The government is set to remove the legal hurdle in the entry of banks into commodity futures trading, despite the Reserve Bank of India’s reservations on the issue.
Banks can now trade in shares, bonds and currencies, but Section 8 of the Banking Regulation Act prohibits them from trading in goods.
But, the finance ministry has now supported the consumer affairs ministry’s proposal to amend the law, as it would provide a hedging tool for banks. Sources familiar with the developments say the Banking Laws Amendment Bill is likely to be tabled in the Monsoon session of Parliament. Interestingly, the proposal to amend Section 8 of the Act was not examined by Parliament’s standing committee on finance, as it was not part of the original Bill.
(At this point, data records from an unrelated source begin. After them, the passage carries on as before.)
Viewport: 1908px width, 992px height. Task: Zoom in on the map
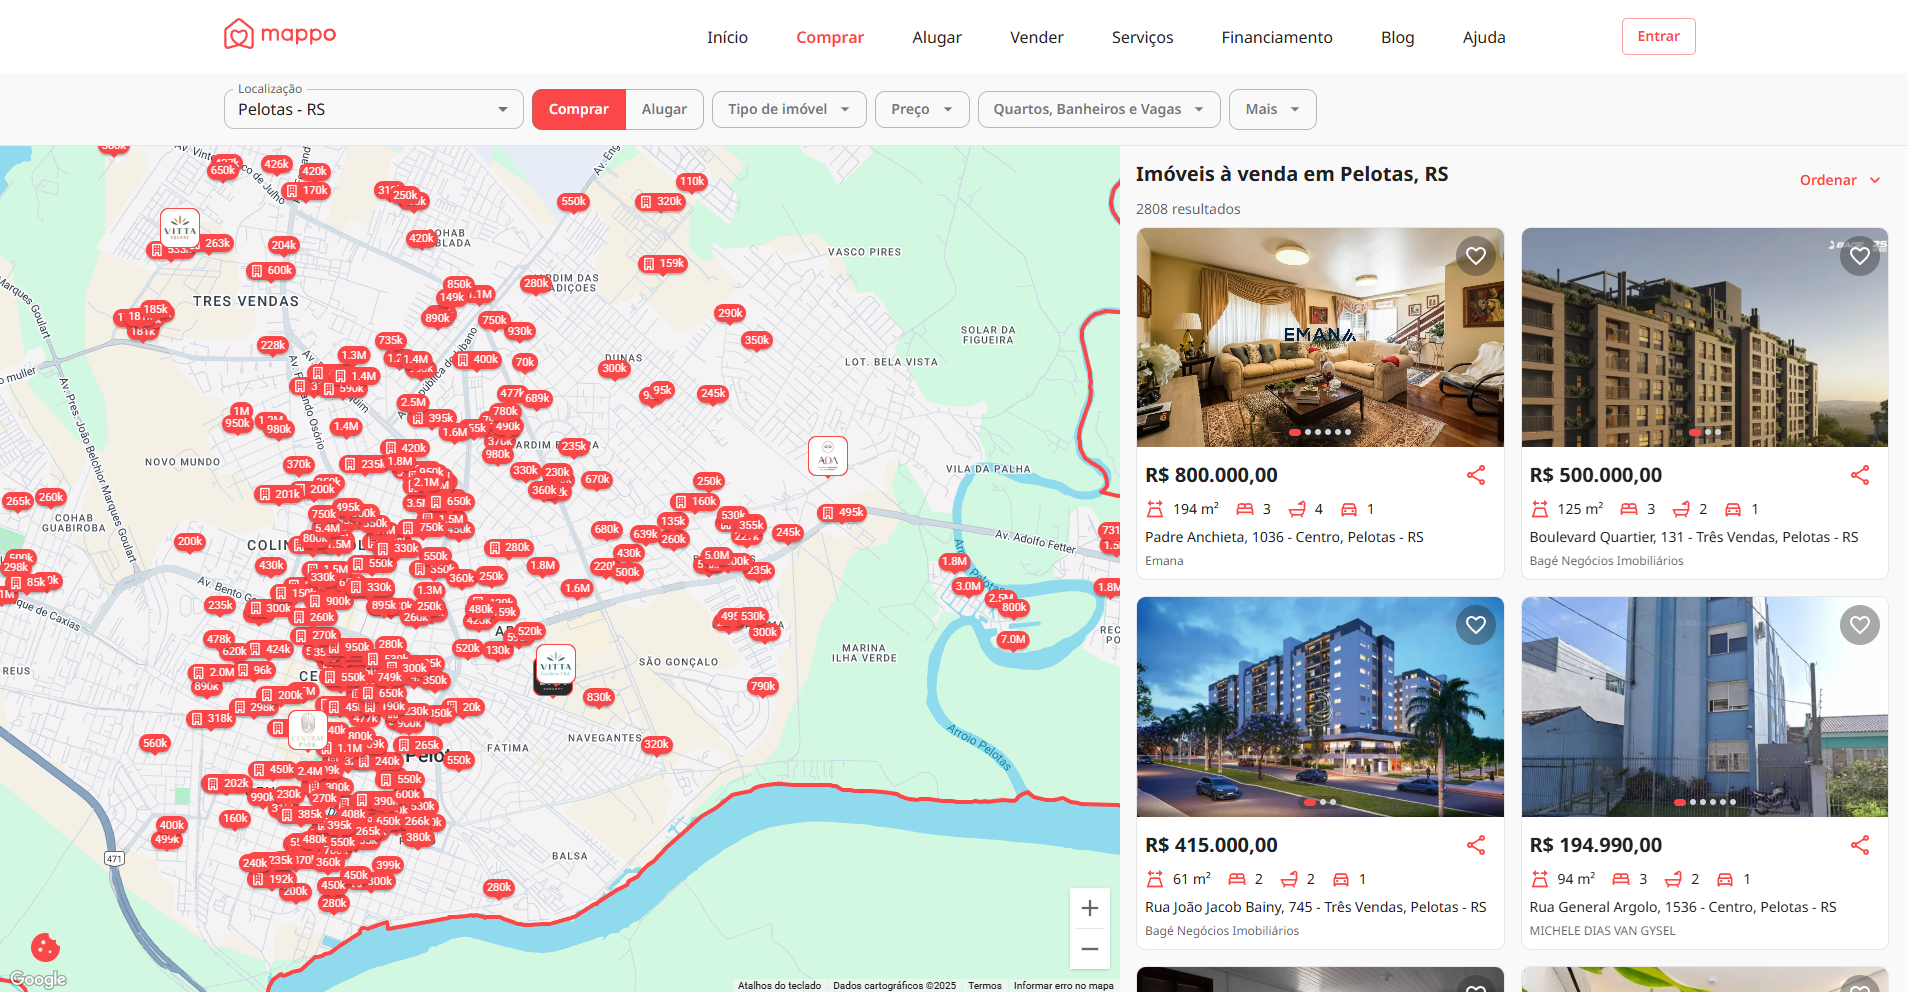tap(1089, 908)
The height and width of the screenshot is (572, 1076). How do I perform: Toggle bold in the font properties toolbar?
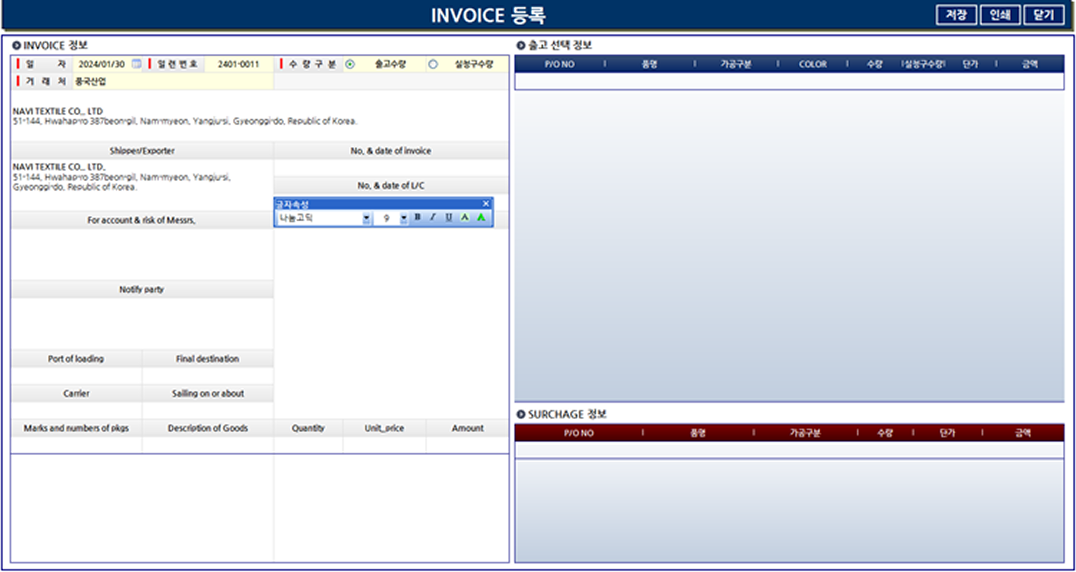417,217
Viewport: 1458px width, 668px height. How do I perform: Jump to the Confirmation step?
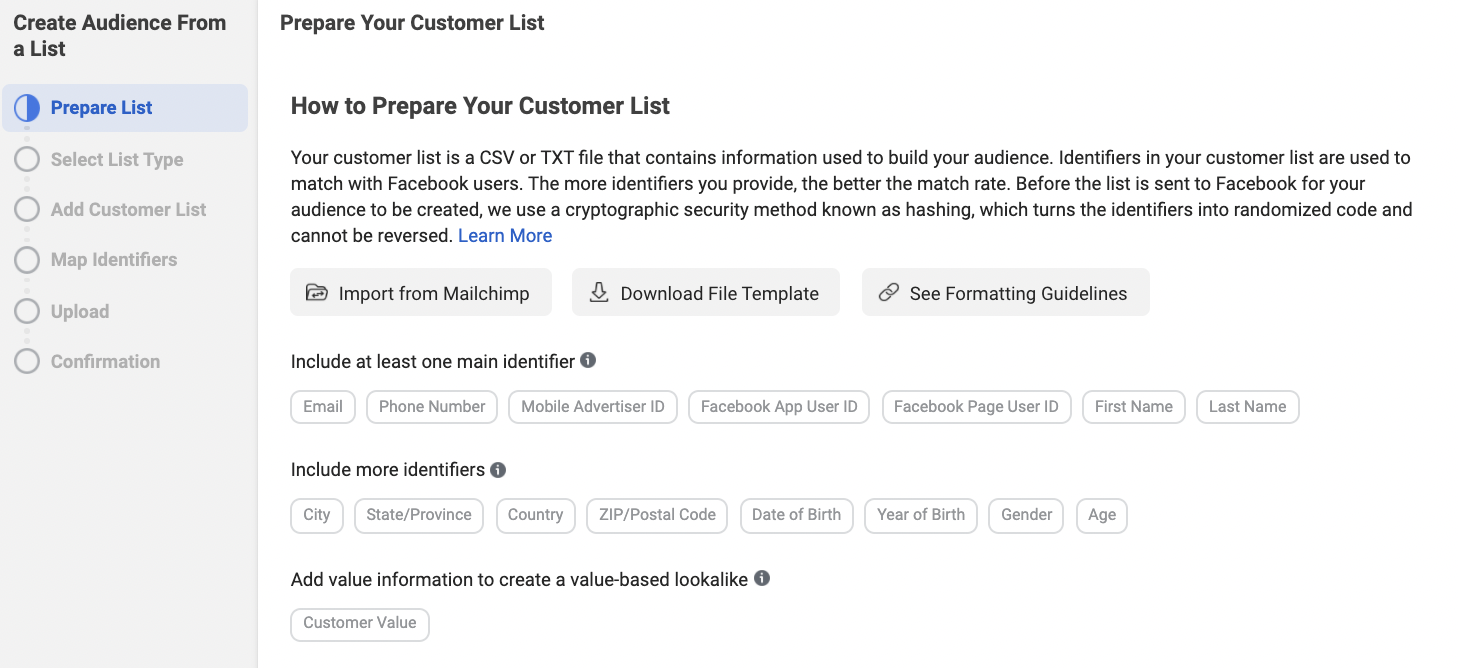tap(105, 362)
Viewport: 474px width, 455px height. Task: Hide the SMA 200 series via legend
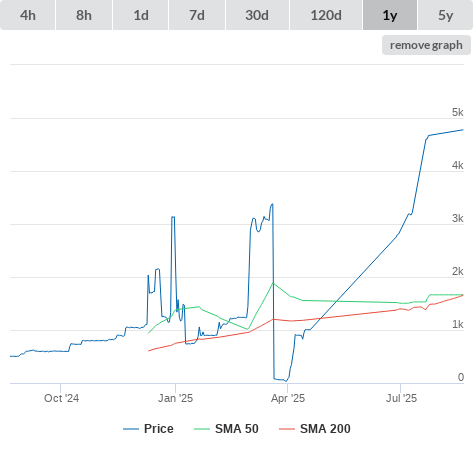(315, 429)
The Forward Contracts (Regulation) Act, 1952 allows all entities to participate in commodity futures trading.
The move comes despite India being one of the most vocal critics of the commodities market at international fora. In fact, in Parliament, Finance Minister Pranab Mukherjee recently blamed increasing “financialisation” for the spurt in oil prices despite a poor economic environment in developed countries.
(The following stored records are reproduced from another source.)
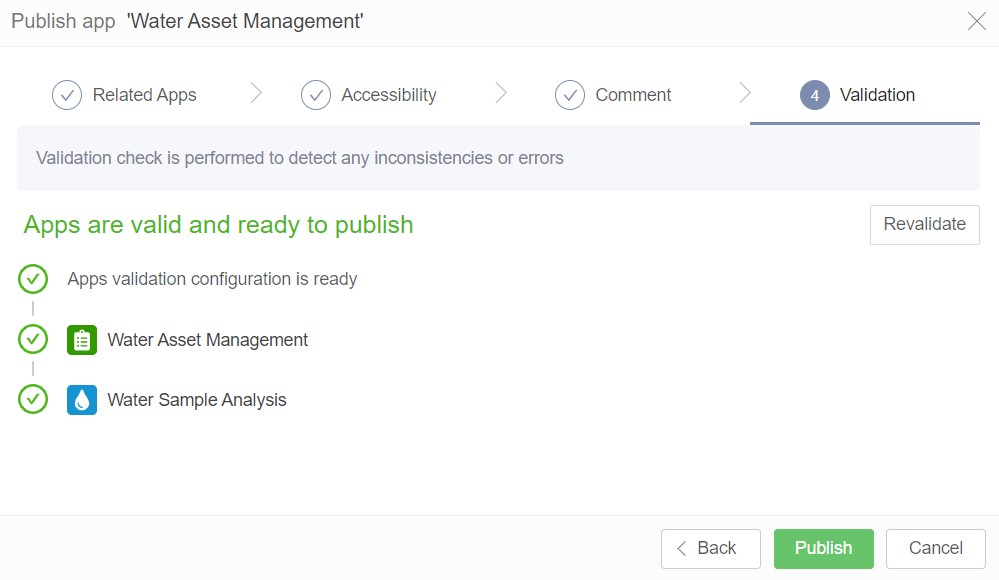Switch to the Accessibility step

coord(388,95)
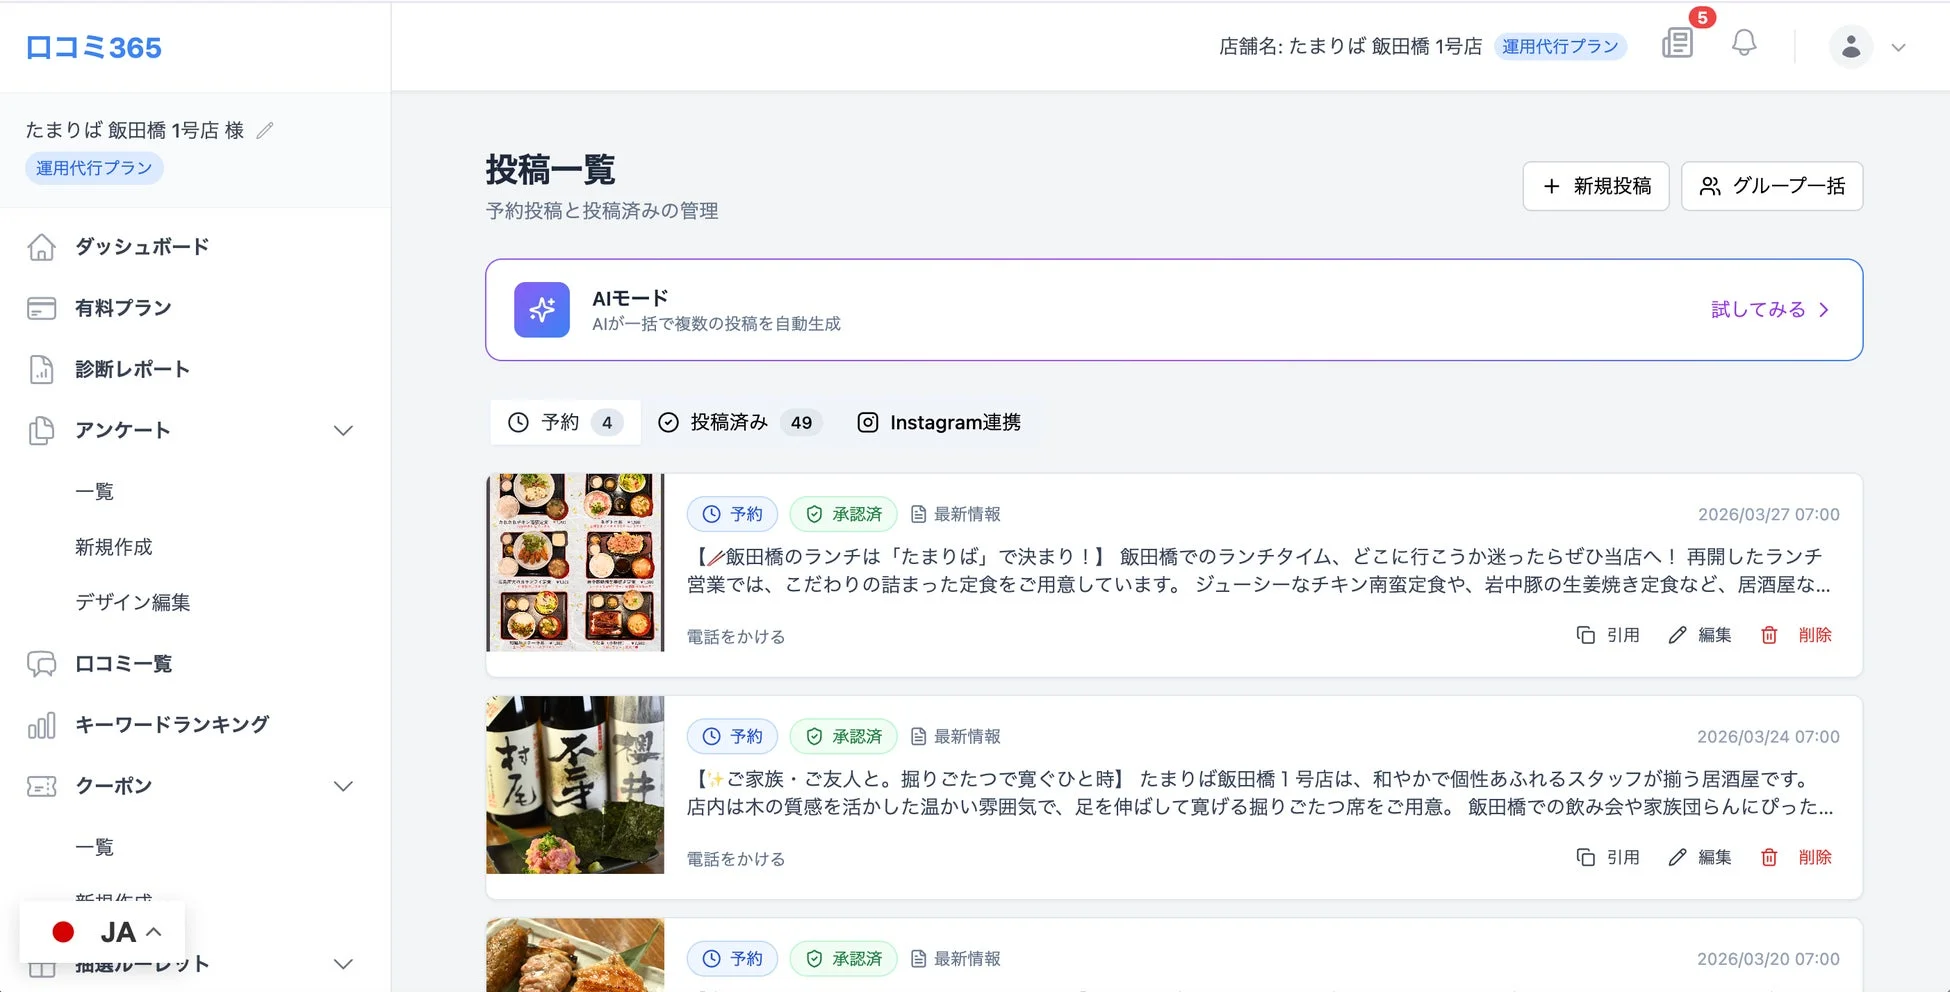The height and width of the screenshot is (992, 1950).
Task: Open notifications with the bell icon
Action: (x=1743, y=43)
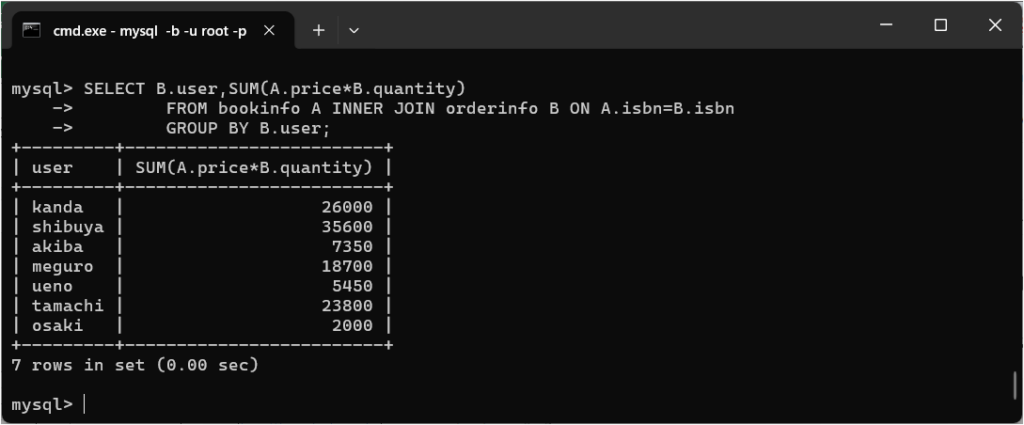Click the SUM(A.price*B.quantity) column header
The image size is (1024, 425).
pyautogui.click(x=254, y=167)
The RBI has been against allowing banks to enter this sensitive area, as there is no “autonomous and independent” commodity regulator in the country.
The Forward Markets Commission, which regulates commodity players, comes under the administrative control of the food and consumer affairs ministry. A Bill to provide autonomy to the commodities market regulator will be tabled in the next session of Parliament after Cabinet approval.
Government officials, however, say though the FMC has not been accorded an independent status by law, the government does not interfere in the functioning of the commodities market regulator.
The RBI has also raised the issue of a lack of manpower in the FMC that has affected effective monitoring and supervision of commodity players — something the commodities regulator also acknowledges.
Though banks are not allowed to trade in commodity futures, they support the clearing services and also provide fund and non-fund-based facilities to exchange members for managing their working capital requirements.
Commodity derivatives trading in India was almost non-existent till 2002, except for a few regional exchanges which supported such activity. It gained momentum after the introduction of national commodity exchanges like the National Commodities and Derivative Exchange (NCDEX) and the Multi Commodity Exchange (MCX).